En permettant aux patients de porter une “réclamation” sur le “comportement” d’un professionnel de santé suite à un rendez-vous pris en ligne, la plateforme outrepasse-t-elle ses missions ? Le président de la FMF-Gé, le Dr Frédéric Villeneuve, dénonce une “dérive”, qui risque de jeter encore un peu plus le discrédit sur les médecins.
Situé tout en bas de la fiche des professionnels de santé, le lien aurait pu passer inaperçu mais il a suscité la “consternation” du médecin adhérent à la FMF qui l’a repéré. Depuis le mois de juin en effet, Doctolib offre la possibilité à ses utilisateurs de “signaler un soignant” directement depuis son profil.

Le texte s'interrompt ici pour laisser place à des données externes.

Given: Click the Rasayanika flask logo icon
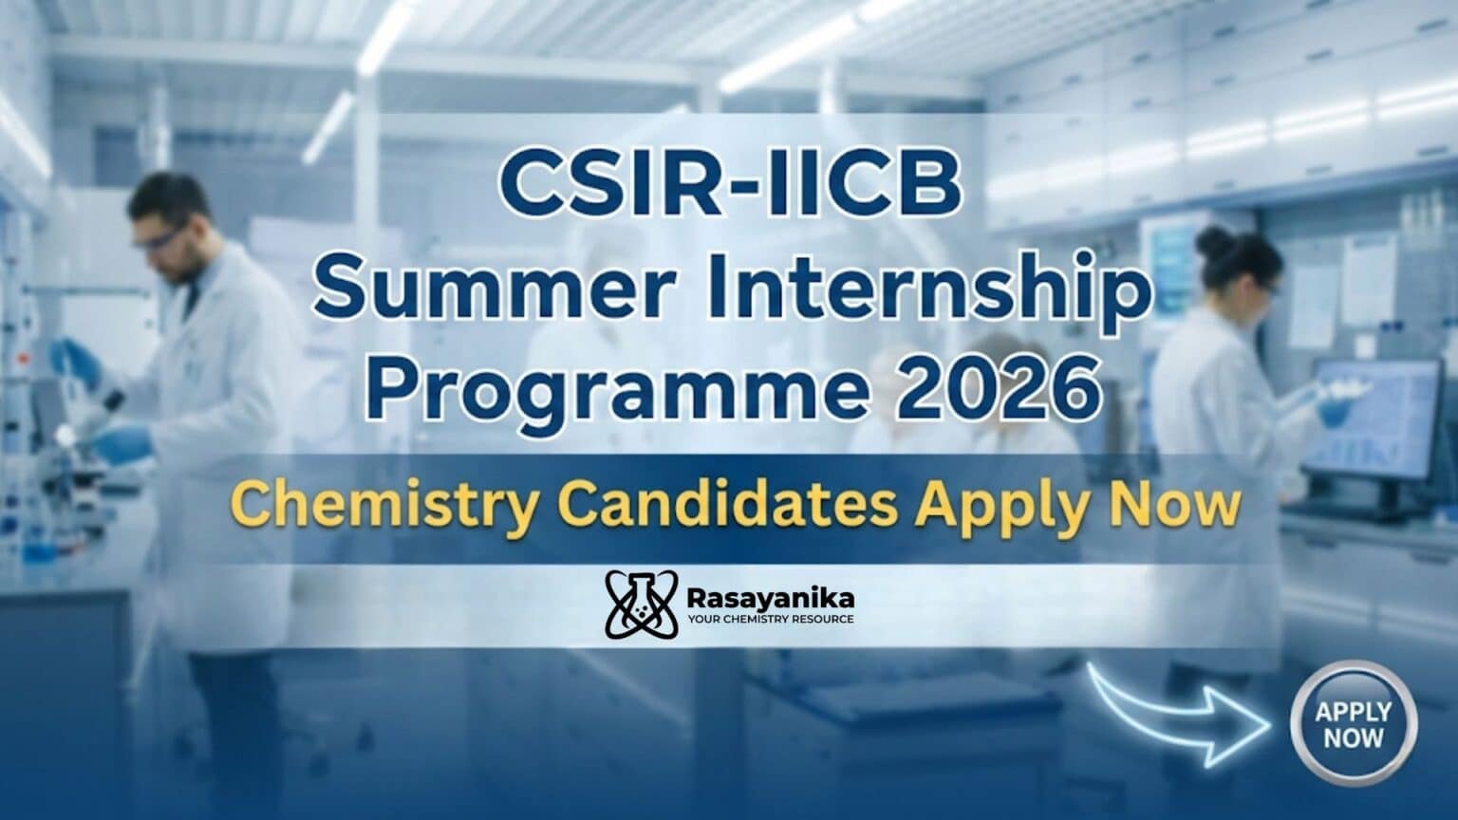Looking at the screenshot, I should coord(639,605).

Une “réclamation” qui peut porter tant sur la fiche du praticien en question que sur son “comportement” jugé “inconvenant ou contraire aux règles de sa profession”, précise la plateforme, qui donne pour exemples l'”erreur médicale”, le “refus d’un acte”, la “pratique douteuse” ou une “discrimination dans l’accès aux soins”.
La fonctionnalité a été décriée la semaine dernière par le président de la branche généralistes du syndicat, le Dr Frédéric Villeneuve, qui a interpelé la plateforme dans un post devenu viral sur Linkedin : “Qui sont les personnes chargées de traiter ces réclamations ?” et quid du “respect des données médicales”, interroge notamment le syndicaliste. Pour le généraliste, joint par Egora, c’est une “dérive inquiétante du rôle d’une plateforme commerciale” dont les clients ne sont pas les patients, mais bien les soignants. “Ce sont des professionnels de santé qui contractent avec Doctolib pour offrir un service aux patients, la prise de rendez-vous en l’occurrence”, tient-il à rappeler. “Le fait pour Doctolib d’ouvrir la possibilité de déposer une plainte sur sa plateforme sans cadre institutionnel, finalement, ça déplace quand même l’enjeu qui est celui d’une consultation médicale vers une logique de service client“, considère Frédéric Villeneuve.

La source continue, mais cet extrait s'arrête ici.